Tuesday, February 2, 2010

The Meaning of Life.

Yesterday, the Plain Dealer published an interview it recently conducted with famed Calvin & Hobbes writer, Bill Watterson. Reading it took me back to 1990 when I travelled up from Columbus to Kenyon College, my future alma mater, for commencement.

Watterson was the speaker, and to me at the time he was only known as "the guy who wrote the funny comic with the kid and the tiger."

But despite my youth at the time, I still remember the speech he gave that day. I dug up the text and included some of my favorite excerpts. I highly recommend you take a few minutes and read it in its entirety by clicking here.


"At school, new ideas are thrust at you every day. Out in the world, you'll have to find the inner motivation to search for new ideas on your own. With any luck at all, you'll never need to take an idea and squeeze a punchline out of it, but as bright, creative people, you'll be called upon to generate ideas and solutions all your lives. Letting your mind play is the best way to solve problems.

For me, it's been liberating to put myself in the mind of a fictitious six year-old each day, and rediscover my own curiosity. I've been amazed at how one ideas leads to others if I allow my mind to play and wander. I know a lot about dinosaurs now, and the information has helped me out of quite a few deadlines.

A playful mind is inquisitive, and learning is fun. If you indulge your natural curiosity and retain a sense of fun in new experience, I think you'll find it functions as a sort of shock absorber for the bumpy road ahead. "


"So, what's it like in the real world? Well, the food is better, but beyond that, I don't recommend it."

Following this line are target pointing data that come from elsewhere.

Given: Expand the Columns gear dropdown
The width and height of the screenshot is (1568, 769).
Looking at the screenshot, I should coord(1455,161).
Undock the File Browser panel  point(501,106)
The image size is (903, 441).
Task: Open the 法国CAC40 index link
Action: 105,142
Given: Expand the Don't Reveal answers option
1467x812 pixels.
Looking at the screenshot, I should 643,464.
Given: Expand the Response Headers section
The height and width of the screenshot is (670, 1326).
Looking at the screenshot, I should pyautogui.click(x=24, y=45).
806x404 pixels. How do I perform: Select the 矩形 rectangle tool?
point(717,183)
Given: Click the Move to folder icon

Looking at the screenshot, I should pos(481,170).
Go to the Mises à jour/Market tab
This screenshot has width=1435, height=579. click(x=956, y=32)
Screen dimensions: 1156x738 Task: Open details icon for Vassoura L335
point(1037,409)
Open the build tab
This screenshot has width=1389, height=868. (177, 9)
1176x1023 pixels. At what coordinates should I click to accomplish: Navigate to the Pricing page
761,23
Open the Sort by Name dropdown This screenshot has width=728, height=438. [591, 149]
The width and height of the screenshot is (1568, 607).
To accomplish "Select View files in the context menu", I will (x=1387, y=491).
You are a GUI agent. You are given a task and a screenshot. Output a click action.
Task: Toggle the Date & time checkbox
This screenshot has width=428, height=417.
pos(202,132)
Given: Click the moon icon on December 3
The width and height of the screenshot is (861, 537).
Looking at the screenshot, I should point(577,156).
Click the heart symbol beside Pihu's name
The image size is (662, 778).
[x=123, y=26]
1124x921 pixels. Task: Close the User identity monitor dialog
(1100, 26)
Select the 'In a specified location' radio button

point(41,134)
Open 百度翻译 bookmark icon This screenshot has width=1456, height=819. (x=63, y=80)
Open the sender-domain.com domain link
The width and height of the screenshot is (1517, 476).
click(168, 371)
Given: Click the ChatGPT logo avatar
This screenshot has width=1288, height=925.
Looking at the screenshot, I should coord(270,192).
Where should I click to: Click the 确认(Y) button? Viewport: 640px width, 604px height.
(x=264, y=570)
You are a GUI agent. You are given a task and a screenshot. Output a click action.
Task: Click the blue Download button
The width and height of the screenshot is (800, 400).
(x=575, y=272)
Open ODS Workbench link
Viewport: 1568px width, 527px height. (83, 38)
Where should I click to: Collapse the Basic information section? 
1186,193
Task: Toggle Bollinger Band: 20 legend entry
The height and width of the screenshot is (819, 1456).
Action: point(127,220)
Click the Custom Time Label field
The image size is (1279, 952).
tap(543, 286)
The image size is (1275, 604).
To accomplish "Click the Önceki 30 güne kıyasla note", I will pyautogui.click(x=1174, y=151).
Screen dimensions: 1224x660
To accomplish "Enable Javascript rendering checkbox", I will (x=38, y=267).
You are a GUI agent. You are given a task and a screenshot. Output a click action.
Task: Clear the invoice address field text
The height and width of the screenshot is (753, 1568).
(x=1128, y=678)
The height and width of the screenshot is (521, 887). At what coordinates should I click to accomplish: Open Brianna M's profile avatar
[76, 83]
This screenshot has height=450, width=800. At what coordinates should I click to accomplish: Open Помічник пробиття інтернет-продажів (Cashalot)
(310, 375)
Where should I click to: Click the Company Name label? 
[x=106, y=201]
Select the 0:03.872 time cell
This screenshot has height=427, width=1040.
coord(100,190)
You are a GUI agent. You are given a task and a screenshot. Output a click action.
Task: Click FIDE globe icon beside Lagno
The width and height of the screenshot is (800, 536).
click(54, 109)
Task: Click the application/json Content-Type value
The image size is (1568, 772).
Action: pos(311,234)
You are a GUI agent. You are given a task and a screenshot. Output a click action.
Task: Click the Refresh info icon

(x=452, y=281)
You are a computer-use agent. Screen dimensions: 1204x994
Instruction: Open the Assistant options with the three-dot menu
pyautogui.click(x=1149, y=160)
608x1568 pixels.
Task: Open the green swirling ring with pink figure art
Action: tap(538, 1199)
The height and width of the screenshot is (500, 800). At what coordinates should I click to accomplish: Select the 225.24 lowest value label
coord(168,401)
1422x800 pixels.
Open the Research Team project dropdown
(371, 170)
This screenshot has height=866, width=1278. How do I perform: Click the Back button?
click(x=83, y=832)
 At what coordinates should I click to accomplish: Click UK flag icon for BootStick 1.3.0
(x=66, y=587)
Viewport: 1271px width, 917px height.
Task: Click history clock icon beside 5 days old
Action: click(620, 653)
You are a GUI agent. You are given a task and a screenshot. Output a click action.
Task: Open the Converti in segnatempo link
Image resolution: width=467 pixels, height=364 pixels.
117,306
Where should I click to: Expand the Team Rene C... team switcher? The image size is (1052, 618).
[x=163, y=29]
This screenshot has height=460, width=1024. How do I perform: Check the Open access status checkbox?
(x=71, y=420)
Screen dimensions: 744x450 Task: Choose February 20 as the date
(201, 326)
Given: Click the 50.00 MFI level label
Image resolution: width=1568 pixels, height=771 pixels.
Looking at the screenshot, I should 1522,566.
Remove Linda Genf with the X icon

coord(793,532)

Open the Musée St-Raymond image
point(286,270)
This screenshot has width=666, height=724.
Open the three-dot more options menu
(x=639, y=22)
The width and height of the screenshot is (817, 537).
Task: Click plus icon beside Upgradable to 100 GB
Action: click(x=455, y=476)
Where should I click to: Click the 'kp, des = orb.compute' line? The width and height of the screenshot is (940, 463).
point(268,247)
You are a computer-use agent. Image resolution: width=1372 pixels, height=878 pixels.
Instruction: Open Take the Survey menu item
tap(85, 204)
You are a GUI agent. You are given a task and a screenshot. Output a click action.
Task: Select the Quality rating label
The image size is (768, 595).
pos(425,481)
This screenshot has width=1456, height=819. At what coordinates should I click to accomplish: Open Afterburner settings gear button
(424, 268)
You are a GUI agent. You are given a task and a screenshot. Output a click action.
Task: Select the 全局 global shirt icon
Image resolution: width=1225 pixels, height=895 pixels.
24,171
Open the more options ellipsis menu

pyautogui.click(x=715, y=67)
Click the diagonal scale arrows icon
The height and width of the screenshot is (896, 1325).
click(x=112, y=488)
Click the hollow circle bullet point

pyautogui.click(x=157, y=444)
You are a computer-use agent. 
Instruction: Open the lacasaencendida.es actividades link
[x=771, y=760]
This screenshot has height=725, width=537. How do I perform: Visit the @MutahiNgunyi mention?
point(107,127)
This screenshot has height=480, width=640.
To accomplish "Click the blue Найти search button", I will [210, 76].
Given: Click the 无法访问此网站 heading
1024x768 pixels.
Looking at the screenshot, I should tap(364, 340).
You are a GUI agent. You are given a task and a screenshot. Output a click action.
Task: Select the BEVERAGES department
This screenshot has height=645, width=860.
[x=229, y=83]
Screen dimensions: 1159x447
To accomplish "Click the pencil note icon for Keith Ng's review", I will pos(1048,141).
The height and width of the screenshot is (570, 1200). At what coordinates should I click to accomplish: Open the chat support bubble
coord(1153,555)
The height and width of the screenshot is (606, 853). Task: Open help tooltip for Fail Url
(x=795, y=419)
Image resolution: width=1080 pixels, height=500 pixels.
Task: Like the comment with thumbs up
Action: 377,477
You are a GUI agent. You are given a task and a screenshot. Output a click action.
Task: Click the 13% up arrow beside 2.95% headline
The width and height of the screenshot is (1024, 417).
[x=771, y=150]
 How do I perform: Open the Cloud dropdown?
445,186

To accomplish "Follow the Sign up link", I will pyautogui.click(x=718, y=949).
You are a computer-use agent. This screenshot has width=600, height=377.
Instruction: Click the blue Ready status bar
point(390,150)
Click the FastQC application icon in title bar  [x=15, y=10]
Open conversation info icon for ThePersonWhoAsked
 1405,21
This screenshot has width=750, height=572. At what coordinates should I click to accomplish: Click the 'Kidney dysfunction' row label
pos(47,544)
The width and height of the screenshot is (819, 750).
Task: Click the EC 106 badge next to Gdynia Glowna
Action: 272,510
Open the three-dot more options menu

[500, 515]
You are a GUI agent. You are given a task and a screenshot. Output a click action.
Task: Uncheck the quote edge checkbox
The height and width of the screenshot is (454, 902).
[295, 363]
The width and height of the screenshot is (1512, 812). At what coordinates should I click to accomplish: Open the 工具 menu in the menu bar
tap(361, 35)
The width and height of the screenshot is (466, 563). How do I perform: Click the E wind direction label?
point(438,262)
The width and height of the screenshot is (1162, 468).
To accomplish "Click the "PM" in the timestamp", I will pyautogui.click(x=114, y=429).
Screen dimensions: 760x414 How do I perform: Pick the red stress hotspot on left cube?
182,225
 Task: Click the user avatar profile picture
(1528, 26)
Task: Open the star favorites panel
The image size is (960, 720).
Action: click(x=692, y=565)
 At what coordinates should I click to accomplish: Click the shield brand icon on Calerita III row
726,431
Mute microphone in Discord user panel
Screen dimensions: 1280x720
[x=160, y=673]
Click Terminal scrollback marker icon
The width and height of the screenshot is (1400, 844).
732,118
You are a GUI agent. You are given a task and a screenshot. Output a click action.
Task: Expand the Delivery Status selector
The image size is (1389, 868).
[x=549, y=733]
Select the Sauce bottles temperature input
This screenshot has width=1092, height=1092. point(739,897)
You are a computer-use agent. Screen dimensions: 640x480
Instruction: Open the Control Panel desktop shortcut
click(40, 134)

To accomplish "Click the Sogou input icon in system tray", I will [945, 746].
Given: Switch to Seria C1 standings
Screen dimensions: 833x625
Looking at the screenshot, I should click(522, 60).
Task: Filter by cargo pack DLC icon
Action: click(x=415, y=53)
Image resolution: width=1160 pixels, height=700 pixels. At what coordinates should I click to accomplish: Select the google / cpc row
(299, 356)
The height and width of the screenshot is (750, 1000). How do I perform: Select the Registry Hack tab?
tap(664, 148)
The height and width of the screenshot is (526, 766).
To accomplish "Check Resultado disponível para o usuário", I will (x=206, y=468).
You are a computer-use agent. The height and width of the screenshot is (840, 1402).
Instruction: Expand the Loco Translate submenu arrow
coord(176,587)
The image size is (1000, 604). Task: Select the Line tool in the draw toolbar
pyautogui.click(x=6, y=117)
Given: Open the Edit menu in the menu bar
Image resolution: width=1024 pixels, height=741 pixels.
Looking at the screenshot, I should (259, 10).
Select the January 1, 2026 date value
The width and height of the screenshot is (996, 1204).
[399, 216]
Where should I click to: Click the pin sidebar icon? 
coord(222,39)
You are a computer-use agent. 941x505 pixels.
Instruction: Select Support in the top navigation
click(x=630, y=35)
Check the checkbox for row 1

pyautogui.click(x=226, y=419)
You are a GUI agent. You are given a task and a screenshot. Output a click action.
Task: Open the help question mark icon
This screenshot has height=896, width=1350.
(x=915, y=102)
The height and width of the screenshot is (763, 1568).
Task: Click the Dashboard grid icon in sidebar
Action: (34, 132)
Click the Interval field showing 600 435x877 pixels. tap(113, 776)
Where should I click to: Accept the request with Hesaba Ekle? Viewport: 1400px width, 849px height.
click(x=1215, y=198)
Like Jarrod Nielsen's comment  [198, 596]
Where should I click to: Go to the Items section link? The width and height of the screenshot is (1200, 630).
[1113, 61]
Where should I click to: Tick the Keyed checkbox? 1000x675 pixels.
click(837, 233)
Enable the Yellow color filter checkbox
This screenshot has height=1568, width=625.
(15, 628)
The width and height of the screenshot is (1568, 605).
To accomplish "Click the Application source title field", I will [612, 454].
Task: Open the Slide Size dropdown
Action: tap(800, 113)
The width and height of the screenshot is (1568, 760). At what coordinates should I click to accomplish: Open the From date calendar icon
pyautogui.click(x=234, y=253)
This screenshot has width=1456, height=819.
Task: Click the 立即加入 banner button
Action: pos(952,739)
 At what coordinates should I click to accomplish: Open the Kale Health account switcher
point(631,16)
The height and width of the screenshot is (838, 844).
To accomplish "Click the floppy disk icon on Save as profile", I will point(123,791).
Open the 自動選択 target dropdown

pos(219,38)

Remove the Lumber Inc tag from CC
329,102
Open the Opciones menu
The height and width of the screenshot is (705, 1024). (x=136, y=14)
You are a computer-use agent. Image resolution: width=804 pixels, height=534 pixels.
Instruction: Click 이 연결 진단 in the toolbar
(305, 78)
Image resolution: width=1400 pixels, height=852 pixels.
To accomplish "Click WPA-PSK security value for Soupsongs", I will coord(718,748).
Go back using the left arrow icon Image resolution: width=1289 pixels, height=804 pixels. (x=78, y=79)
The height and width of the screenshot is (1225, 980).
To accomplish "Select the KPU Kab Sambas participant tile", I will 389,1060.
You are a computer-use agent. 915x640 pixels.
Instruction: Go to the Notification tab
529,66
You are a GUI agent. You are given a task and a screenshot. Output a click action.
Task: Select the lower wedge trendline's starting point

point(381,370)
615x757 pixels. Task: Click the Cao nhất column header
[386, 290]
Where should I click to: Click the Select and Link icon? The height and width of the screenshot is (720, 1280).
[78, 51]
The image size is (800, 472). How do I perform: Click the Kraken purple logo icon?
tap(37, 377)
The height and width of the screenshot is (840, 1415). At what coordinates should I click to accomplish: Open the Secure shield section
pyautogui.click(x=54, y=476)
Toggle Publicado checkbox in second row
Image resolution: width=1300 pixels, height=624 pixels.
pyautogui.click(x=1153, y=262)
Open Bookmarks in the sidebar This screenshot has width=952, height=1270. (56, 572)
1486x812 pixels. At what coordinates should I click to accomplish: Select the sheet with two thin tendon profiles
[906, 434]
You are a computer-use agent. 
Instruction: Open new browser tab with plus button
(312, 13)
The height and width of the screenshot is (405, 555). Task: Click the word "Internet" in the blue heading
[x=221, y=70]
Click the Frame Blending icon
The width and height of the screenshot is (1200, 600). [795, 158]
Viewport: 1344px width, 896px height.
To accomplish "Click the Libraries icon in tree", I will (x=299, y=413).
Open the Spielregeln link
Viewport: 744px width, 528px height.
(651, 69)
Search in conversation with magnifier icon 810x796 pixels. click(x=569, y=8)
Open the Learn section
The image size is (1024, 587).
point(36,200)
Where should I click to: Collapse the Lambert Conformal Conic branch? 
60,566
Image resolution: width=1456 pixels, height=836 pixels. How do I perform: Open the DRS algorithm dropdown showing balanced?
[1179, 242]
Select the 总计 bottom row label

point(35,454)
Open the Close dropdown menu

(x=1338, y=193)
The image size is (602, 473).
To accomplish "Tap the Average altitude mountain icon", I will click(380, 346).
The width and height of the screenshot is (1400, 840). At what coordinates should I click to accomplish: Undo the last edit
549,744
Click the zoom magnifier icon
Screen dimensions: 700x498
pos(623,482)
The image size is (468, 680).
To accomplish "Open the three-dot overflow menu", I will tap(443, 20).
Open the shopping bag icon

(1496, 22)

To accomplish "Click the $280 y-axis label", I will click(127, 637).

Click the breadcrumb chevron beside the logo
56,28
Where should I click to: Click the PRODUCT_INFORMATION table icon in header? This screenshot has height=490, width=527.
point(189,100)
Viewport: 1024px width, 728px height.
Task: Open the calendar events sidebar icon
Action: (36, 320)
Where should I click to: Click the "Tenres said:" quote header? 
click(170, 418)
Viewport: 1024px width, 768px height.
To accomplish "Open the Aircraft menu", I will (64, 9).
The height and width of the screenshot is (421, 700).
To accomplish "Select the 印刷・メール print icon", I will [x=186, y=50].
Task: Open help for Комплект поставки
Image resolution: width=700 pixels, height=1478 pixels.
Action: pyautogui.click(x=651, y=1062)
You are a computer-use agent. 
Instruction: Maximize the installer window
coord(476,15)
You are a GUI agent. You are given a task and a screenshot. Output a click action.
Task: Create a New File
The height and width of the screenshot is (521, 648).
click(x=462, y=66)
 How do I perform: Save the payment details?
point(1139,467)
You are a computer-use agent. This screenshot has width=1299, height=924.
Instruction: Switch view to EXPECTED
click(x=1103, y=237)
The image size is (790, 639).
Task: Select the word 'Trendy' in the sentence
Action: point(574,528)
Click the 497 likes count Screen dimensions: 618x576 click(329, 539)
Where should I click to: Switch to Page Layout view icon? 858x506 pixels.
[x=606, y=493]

"Creating a life that reflects your values and satisfies your soul is a rare achievement. In a culture that relentlessly promotes avarice and excess as the good life, a person happy doing his own work is usually considered an eccentric, if not a subversive. Ambition is only understood if it's to rise to the top of some imaginary ladder of success. Someone who takes an undemanding job because it affords him the time to pursue other interests and activities is considered a flake. A person who abandons a career in order to stay home and raise children is considered not to be living up to his potential-as if a job title and salary are the sole measure of human worth.

You'll be told in a hundred ways, some subtle and some not, to keep climbing, and never be satisfied with where you are, who you are, and what you're doing. There are a million ways to sell yourself out, and I guarantee you'll hear about them.
To invent your own life's meaning is not easy, but it's still allowed, and I think you'll be happier for the trouble."


"Your preparation for the real world is not in the answers you've learned, but in the questions you've learned how to ask yourself."